Saved data entries:
::::
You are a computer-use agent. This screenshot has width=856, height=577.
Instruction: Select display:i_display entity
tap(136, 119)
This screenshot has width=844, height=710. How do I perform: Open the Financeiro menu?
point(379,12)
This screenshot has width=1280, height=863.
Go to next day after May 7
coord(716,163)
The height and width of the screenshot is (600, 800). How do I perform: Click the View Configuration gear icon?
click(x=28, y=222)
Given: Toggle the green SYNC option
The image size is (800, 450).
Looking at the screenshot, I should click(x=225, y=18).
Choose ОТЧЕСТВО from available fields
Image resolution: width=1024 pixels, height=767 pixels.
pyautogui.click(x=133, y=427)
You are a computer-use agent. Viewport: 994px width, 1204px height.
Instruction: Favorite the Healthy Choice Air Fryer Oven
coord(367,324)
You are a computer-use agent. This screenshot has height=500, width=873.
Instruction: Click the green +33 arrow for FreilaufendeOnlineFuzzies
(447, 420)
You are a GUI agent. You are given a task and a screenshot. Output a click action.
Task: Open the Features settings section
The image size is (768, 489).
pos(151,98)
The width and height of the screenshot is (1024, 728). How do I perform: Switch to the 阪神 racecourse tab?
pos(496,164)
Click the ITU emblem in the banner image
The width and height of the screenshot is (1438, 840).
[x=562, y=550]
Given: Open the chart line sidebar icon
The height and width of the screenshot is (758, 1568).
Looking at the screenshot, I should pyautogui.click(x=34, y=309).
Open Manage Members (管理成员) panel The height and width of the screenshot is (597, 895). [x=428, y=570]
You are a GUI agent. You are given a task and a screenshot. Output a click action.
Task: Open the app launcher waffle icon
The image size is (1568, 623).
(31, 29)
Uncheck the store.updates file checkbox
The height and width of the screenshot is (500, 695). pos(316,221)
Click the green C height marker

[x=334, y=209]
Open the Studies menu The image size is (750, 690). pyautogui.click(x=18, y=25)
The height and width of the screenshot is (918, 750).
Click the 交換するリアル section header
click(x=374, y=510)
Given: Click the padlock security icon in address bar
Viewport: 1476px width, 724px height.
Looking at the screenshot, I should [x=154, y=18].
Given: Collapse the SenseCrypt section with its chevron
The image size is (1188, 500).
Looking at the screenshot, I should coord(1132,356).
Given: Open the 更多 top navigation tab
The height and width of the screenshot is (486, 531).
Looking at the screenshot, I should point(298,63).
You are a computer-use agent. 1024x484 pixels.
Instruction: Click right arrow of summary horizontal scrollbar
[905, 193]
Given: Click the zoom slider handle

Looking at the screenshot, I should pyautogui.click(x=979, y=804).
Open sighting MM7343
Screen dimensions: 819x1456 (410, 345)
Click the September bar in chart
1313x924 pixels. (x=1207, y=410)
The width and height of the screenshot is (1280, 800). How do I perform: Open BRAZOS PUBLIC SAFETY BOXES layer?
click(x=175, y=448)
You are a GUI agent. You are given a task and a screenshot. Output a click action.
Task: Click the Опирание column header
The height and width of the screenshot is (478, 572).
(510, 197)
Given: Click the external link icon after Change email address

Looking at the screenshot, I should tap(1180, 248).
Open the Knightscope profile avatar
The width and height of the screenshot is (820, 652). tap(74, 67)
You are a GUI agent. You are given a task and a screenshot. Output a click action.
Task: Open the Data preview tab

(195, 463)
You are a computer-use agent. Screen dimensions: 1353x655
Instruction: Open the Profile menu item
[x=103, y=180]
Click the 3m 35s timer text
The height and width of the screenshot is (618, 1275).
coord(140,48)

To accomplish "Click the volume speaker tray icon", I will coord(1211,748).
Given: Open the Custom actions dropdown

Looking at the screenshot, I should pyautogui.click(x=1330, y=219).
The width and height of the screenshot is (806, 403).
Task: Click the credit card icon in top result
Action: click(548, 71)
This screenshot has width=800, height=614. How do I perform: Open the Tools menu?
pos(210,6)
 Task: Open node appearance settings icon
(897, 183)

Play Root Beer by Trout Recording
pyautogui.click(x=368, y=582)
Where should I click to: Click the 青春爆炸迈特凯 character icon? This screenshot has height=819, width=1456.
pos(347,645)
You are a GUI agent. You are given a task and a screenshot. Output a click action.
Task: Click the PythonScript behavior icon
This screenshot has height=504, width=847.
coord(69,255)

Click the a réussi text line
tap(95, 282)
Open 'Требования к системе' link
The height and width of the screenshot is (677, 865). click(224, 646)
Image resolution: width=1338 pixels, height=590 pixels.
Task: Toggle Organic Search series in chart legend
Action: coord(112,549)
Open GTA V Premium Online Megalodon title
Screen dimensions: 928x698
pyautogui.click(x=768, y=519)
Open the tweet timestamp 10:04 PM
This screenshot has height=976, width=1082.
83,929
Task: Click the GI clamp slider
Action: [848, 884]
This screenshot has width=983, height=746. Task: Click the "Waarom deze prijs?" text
::::
What is expected: Retype the entries above exactly as they appear.

Written response:
You are a computer-use agent. This screenshot has width=856, height=577.
Instruction: Select display:i_display entity
tap(136, 119)
This screenshot has width=844, height=710. How do I perform: Open the Financeiro menu?
point(379,12)
This screenshot has width=1280, height=863.
Go to next day after May 7
coord(716,163)
The height and width of the screenshot is (600, 800). How do I perform: Click the View Configuration gear icon?
click(x=28, y=222)
Given: Toggle the green SYNC option
The image size is (800, 450).
Looking at the screenshot, I should click(x=225, y=18).
Choose ОТЧЕСТВО from available fields
Image resolution: width=1024 pixels, height=767 pixels.
pyautogui.click(x=133, y=427)
You are a computer-use agent. Viewport: 994px width, 1204px height.
Instruction: Favorite the Healthy Choice Air Fryer Oven
coord(367,324)
You are a computer-use agent. This screenshot has height=500, width=873.
Instruction: Click the green +33 arrow for FreilaufendeOnlineFuzzies
(447, 420)
You are a GUI agent. You are given a task and a screenshot. Output a click action.
Task: Open the Features settings section
The image size is (768, 489).
pos(151,98)
The width and height of the screenshot is (1024, 728). How do I perform: Switch to the 阪神 racecourse tab?
pos(496,164)
Click the ITU emblem in the banner image
The width and height of the screenshot is (1438, 840).
[x=562, y=550]
Given: Open the chart line sidebar icon
The height and width of the screenshot is (758, 1568).
Looking at the screenshot, I should pyautogui.click(x=34, y=309).
Open Manage Members (管理成员) panel The height and width of the screenshot is (597, 895). [x=428, y=570]
You are a GUI agent. You are given a task and a screenshot. Output a click action.
Task: Open the app launcher waffle icon
The image size is (1568, 623).
(31, 29)
Uncheck the store.updates file checkbox
The height and width of the screenshot is (500, 695). pos(316,221)
Click the green C height marker

[x=334, y=209]
Open the Studies menu The image size is (750, 690). pyautogui.click(x=18, y=25)
The height and width of the screenshot is (918, 750).
Click the 交換するリアル section header
click(x=374, y=510)
Given: Click the padlock security icon in address bar
Viewport: 1476px width, 724px height.
Looking at the screenshot, I should [x=154, y=18].
Given: Collapse the SenseCrypt section with its chevron
The image size is (1188, 500).
Looking at the screenshot, I should coord(1132,356).
Given: Open the 更多 top navigation tab
The height and width of the screenshot is (486, 531).
Looking at the screenshot, I should point(298,63).
You are a computer-use agent. 1024x484 pixels.
Instruction: Click right arrow of summary horizontal scrollbar
[905, 193]
Given: Click the zoom slider handle

Looking at the screenshot, I should pyautogui.click(x=979, y=804).
Open sighting MM7343
Screen dimensions: 819x1456 (410, 345)
Click the September bar in chart
1313x924 pixels. (x=1207, y=410)
The width and height of the screenshot is (1280, 800). How do I perform: Open BRAZOS PUBLIC SAFETY BOXES layer?
click(x=175, y=448)
You are a GUI agent. You are given a task and a screenshot. Output a click action.
Task: Click the Опирание column header
The height and width of the screenshot is (478, 572).
(510, 197)
Given: Click the external link icon after Change email address

Looking at the screenshot, I should tap(1180, 248).
Open the Knightscope profile avatar
The width and height of the screenshot is (820, 652). tap(74, 67)
You are a GUI agent. You are given a task and a screenshot. Output a click action.
Task: Open the Data preview tab

(195, 463)
You are a computer-use agent. Screen dimensions: 1353x655
Instruction: Open the Profile menu item
[x=103, y=180]
Click the 3m 35s timer text
The height and width of the screenshot is (618, 1275).
coord(140,48)

To accomplish "Click the volume speaker tray icon", I will coord(1211,748).
Given: Open the Custom actions dropdown

Looking at the screenshot, I should pyautogui.click(x=1330, y=219).
The width and height of the screenshot is (806, 403).
Task: Click the credit card icon in top result
Action: click(548, 71)
This screenshot has width=800, height=614. How do I perform: Open the Tools menu?
pos(210,6)
 Task: Open node appearance settings icon
(897, 183)

Play Root Beer by Trout Recording
pyautogui.click(x=368, y=582)
Where should I click to: Click the 青春爆炸迈特凯 character icon? This screenshot has height=819, width=1456.
pos(347,645)
You are a GUI agent. You are given a task and a screenshot. Output a click action.
Task: Click the PythonScript behavior icon
This screenshot has height=504, width=847.
coord(69,255)

Click the a réussi text line
tap(95, 282)
Open 'Требования к системе' link
The height and width of the screenshot is (677, 865). click(224, 646)
Image resolution: width=1338 pixels, height=590 pixels.
Task: Toggle Organic Search series in chart legend
Action: coord(112,549)
Open GTA V Premium Online Megalodon title
Screen dimensions: 928x698
pyautogui.click(x=768, y=519)
Open the tweet timestamp 10:04 PM
This screenshot has height=976, width=1082.
83,929
Task: Click the GI clamp slider
Action: [848, 884]
This screenshot has width=983, height=746. Task: Click the "Waarom deze prijs?" text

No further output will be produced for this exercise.